**TEXTO DE LEITURA**:
╔══

A canção traz a declaração de um homem apaixonado pela amante. Em nome desse amor, ele se diz capaz de abandonar tudo por ela, inclusive esposa e filhos. “Quando teu coração suplicar/ Ou quanto teu capricho exigir/ Largo mulher e filhos/ E de joelhos/ Vou te seguir/ Na nossa casa/ Serás rainha/ Serás cruel, talvez/ Vais fazer manha/ Me aperrear/ E eu, sempre mais feliz”.

COM NARA Chico Buarque gravou a primeira versão de “Dueto” ao lado de Nara Leão em 1979. Era então o artista da MPB que mais compreendia a “alma feminina” (Crédito:Divulgação)

 

O repúdio das neofeministas se misturou a inéditas manifestações de repulsa feminina. No domingo, dia 20 de agosto, Chico respondeu às primeiras inimigas de sua vida artística com um post em seu perfil no Facebook:

“– Será que é machismo um homem largar a família para ficar com a amante?
– Pelo contrário. Machismo é ficar com a família e a amante.

╚══

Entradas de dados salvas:
╔══

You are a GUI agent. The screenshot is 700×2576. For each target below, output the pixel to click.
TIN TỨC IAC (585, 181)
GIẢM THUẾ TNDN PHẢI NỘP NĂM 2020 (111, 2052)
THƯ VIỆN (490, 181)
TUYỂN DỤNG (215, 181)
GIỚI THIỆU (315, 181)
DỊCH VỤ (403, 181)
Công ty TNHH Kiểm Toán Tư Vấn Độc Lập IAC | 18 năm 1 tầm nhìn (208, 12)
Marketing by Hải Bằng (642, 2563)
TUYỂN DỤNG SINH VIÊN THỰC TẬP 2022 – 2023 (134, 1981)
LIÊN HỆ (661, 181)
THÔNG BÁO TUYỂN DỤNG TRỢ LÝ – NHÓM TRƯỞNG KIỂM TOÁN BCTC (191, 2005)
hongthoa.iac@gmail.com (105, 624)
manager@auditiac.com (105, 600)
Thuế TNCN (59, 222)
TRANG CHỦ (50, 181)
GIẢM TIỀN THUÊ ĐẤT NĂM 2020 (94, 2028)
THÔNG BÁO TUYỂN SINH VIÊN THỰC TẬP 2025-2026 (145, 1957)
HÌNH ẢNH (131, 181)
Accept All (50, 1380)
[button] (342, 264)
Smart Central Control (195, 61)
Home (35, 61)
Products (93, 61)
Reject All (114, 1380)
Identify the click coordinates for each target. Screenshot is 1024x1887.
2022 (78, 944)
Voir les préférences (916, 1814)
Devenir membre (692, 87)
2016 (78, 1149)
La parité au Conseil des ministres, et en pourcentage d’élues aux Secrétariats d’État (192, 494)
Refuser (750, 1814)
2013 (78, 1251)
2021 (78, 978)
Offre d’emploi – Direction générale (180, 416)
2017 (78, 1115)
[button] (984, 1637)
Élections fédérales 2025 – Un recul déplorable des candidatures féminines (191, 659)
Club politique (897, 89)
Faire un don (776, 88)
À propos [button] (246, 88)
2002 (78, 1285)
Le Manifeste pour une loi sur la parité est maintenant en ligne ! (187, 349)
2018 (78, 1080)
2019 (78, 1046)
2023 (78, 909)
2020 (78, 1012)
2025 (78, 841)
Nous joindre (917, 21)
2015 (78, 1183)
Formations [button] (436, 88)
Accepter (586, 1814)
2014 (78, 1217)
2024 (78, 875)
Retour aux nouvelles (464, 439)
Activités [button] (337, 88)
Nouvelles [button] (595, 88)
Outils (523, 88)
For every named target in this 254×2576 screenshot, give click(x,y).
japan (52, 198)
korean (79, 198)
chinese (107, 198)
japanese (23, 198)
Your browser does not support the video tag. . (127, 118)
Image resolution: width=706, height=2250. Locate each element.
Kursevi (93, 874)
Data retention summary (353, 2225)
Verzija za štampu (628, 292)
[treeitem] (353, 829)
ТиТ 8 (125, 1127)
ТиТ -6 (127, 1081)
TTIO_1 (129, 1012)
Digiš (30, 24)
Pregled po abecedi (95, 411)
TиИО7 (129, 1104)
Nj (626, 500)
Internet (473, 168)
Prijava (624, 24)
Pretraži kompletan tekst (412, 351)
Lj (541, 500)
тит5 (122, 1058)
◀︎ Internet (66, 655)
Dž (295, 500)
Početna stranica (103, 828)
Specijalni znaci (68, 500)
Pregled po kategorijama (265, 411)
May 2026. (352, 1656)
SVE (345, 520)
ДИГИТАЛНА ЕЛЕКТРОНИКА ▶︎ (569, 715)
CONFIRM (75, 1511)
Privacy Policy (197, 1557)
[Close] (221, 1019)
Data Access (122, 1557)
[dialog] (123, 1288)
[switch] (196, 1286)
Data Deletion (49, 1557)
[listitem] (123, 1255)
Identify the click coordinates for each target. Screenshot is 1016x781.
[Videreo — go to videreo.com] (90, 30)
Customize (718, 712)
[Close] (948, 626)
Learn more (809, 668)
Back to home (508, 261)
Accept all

╚══

**DESCRIÇÃO DA TAREFA**: Atualize e reproduza o trecho do texto de leitura começando em "O repúdio das" e seguindo até "com a amante?", com "Instagram" no lugar de "Facebook".

**RESPOSTA COMPLETA**:
O repúdio das neofeministas se misturou a inéditas manifestações de repulsa feminina. No domingo, dia 20 de agosto, Chico respondeu às primeiras inimigas de sua vida artística com um post em seu perfil no Instagram:

“– Será que é machismo um homem largar a família para ficar com a amante?